### WHAT THIS TASK INVOLVES
Render the listing from the line with "You are a computer-use" up to and including the line with "tap(651, 600)" as a numbered list, skipping blank lines. Leave the pictures out of your answer.

>> start EXERCISE MATERIALS

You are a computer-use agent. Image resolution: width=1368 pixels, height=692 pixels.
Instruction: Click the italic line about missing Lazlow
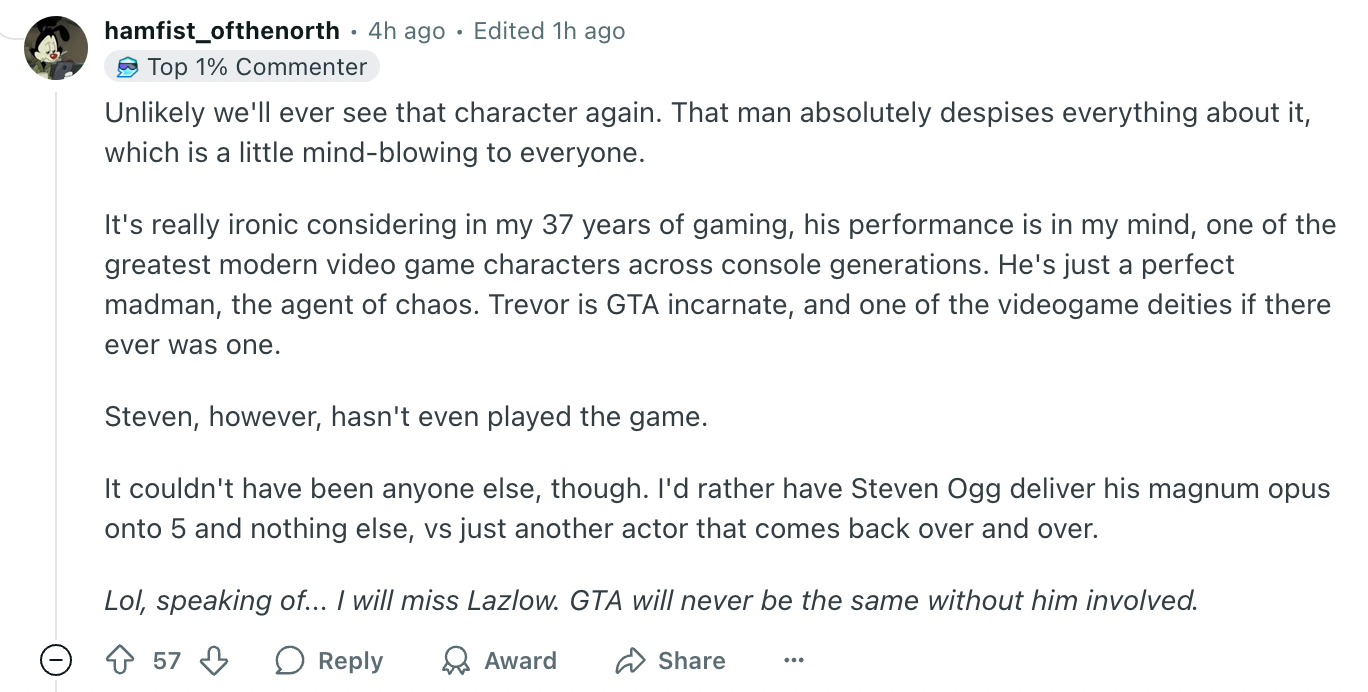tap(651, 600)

>> end EXERCISE MATERIALS
>> start EXERCISE MATERIALS

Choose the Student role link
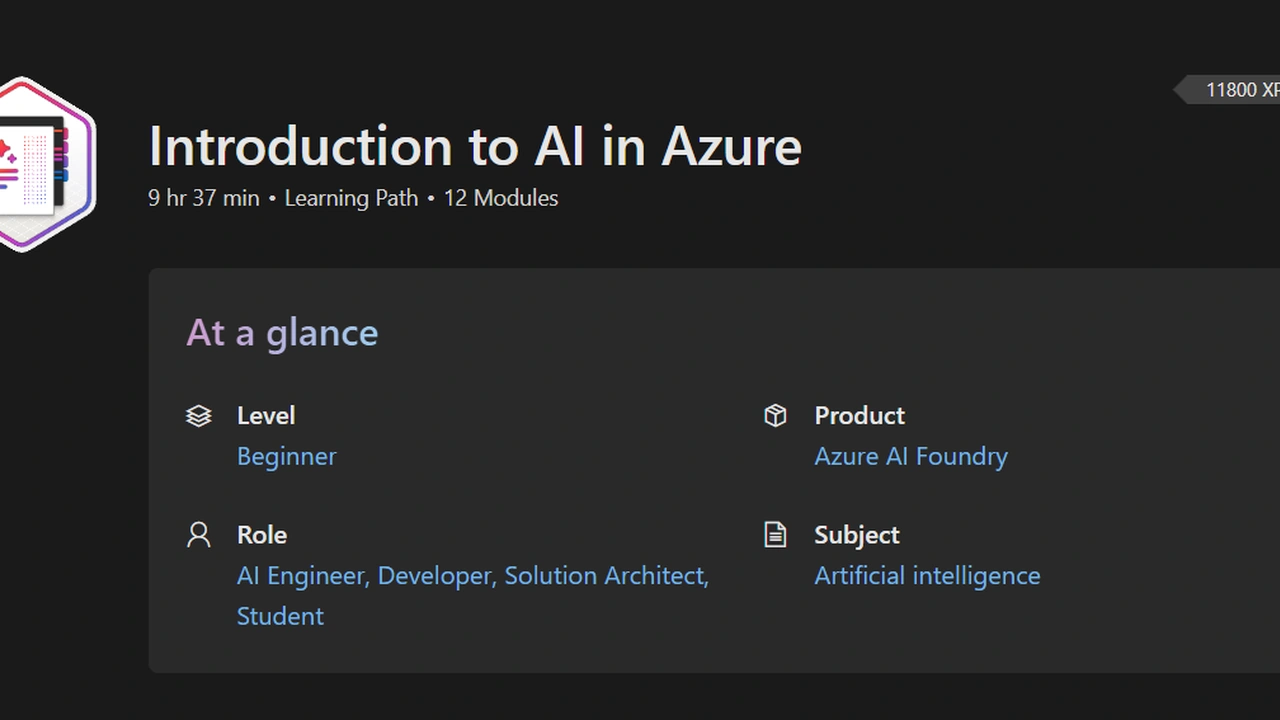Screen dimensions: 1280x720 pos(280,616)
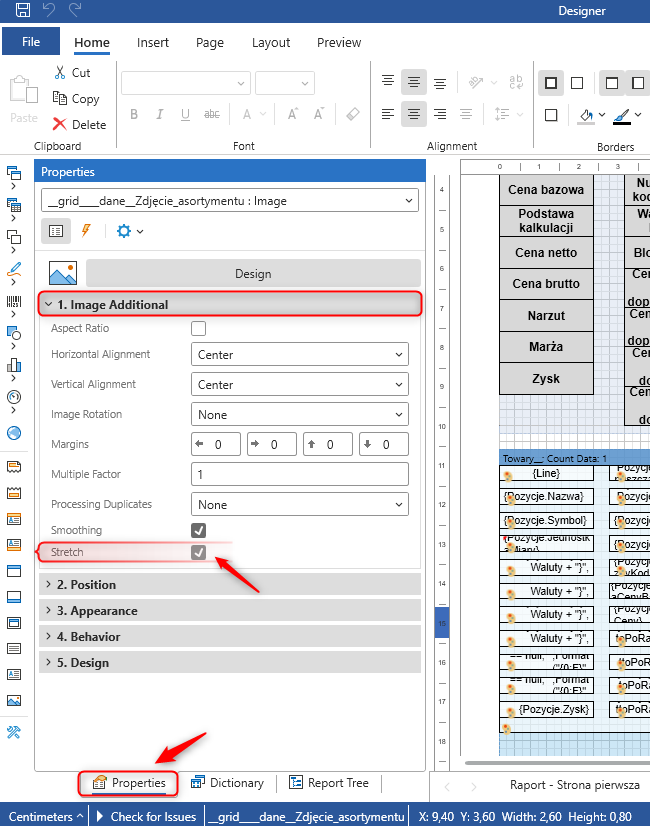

>> end EXERCISE MATERIALS

### REPLY
1. You are a computer-use agent. Image resolution: width=1368 pixels, height=692 pixels.
2. Instruction: Click the italic line about missing Lazlow
3. tap(651, 600)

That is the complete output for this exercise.